§ **Problem description**
Match on the string "blue" in the entries below and return every matching line.
START Information shown
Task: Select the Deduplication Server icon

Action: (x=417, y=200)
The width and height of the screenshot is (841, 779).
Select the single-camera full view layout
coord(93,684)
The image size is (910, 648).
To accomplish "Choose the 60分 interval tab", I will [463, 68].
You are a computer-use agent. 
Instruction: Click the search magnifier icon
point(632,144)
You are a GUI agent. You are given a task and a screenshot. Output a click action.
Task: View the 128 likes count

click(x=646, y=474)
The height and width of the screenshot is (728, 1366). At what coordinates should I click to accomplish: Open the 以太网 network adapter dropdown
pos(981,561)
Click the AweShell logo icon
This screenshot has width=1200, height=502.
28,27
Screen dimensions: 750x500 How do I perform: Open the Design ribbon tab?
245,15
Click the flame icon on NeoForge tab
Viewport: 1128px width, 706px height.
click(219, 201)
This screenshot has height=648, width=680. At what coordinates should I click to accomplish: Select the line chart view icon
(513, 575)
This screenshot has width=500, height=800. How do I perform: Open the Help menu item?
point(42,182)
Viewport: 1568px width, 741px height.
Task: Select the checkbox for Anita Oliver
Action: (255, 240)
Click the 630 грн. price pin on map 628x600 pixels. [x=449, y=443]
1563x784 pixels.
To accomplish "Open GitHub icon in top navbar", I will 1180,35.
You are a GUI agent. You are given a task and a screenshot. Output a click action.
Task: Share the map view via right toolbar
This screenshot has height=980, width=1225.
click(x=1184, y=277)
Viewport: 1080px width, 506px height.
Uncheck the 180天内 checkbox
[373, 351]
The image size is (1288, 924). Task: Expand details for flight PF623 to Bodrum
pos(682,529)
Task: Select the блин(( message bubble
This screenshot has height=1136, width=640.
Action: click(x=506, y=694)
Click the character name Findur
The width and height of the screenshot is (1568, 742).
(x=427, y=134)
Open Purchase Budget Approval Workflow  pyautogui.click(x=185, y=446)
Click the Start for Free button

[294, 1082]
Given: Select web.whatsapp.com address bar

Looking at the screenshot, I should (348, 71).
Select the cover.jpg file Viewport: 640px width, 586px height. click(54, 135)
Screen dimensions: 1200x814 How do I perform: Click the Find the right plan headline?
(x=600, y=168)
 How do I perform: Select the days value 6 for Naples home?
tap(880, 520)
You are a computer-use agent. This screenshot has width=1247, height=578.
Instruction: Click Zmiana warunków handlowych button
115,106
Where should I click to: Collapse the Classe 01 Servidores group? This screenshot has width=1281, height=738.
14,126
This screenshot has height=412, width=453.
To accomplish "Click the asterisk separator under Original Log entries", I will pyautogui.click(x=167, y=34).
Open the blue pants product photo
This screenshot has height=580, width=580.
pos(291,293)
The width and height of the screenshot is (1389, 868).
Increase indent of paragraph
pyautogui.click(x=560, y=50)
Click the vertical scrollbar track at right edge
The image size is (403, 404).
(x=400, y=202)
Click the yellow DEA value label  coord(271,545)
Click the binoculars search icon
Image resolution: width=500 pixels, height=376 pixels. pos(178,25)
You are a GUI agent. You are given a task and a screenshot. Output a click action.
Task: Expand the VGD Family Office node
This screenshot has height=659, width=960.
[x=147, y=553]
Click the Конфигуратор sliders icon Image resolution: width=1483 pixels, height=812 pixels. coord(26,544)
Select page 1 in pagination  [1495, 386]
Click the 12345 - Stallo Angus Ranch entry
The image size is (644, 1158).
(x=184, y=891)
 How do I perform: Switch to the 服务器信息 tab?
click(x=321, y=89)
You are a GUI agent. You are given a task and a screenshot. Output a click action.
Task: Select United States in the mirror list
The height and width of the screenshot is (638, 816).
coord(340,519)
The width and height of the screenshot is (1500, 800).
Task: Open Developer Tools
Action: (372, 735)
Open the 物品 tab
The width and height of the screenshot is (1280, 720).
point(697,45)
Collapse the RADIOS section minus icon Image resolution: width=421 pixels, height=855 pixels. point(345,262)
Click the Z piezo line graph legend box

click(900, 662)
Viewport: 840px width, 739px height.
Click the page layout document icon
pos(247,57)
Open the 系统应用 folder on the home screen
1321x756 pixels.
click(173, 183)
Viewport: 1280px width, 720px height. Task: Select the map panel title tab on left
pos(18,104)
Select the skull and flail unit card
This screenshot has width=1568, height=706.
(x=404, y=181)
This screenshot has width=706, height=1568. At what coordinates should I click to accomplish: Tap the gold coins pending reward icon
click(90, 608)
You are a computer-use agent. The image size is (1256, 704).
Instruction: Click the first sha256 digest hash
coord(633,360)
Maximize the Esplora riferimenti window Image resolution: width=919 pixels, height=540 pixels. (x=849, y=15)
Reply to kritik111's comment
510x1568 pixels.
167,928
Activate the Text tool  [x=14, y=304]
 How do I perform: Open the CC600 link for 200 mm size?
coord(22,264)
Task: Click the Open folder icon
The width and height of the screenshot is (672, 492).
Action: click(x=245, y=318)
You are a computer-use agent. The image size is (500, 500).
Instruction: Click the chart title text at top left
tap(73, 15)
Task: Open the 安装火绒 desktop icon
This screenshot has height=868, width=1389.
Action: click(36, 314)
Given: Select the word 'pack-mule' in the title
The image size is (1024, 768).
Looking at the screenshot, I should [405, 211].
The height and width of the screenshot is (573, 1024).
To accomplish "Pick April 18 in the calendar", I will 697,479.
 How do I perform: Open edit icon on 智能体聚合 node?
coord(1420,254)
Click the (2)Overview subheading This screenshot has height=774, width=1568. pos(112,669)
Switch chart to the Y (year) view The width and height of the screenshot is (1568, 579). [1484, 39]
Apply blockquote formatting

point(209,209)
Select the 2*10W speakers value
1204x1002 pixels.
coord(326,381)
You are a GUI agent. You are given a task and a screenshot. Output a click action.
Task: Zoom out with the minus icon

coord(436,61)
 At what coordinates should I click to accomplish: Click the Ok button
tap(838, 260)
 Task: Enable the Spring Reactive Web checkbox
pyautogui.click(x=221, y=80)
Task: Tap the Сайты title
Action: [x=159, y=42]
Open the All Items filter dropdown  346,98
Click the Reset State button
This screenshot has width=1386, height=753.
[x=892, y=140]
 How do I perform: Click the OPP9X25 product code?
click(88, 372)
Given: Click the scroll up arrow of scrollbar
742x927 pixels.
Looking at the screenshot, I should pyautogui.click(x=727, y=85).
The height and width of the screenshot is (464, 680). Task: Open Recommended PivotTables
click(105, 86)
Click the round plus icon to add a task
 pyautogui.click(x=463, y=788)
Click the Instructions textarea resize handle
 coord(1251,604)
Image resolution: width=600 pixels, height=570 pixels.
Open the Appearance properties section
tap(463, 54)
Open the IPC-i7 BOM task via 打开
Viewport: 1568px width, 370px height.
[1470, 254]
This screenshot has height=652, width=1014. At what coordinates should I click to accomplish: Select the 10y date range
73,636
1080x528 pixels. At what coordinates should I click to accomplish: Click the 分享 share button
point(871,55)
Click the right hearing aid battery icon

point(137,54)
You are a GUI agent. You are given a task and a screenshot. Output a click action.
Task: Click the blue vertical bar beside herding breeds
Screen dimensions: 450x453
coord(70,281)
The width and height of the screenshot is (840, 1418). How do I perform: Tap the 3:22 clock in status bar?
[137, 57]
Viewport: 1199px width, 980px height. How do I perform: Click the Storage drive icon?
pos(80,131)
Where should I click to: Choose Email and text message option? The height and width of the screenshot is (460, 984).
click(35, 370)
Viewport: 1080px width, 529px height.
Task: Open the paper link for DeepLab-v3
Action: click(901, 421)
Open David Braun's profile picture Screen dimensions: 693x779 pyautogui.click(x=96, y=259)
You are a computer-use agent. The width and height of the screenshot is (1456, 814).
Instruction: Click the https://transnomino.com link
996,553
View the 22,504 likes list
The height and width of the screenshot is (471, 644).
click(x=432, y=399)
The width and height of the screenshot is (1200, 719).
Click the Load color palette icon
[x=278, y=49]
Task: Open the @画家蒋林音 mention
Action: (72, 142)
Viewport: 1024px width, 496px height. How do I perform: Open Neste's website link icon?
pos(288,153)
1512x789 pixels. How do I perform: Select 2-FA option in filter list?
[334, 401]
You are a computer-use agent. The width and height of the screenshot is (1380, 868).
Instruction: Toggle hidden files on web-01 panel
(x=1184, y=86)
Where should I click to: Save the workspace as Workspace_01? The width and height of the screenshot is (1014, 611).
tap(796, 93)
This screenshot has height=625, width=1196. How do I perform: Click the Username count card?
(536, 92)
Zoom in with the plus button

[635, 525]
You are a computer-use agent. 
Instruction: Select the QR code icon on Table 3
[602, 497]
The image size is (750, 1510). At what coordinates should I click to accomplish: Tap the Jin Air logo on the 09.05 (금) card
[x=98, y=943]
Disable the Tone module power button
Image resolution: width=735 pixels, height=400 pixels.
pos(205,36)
END Information shown
§ **Task solution**
Open the blue pants product photo
Task: Click the blue vertical bar beside herding breeds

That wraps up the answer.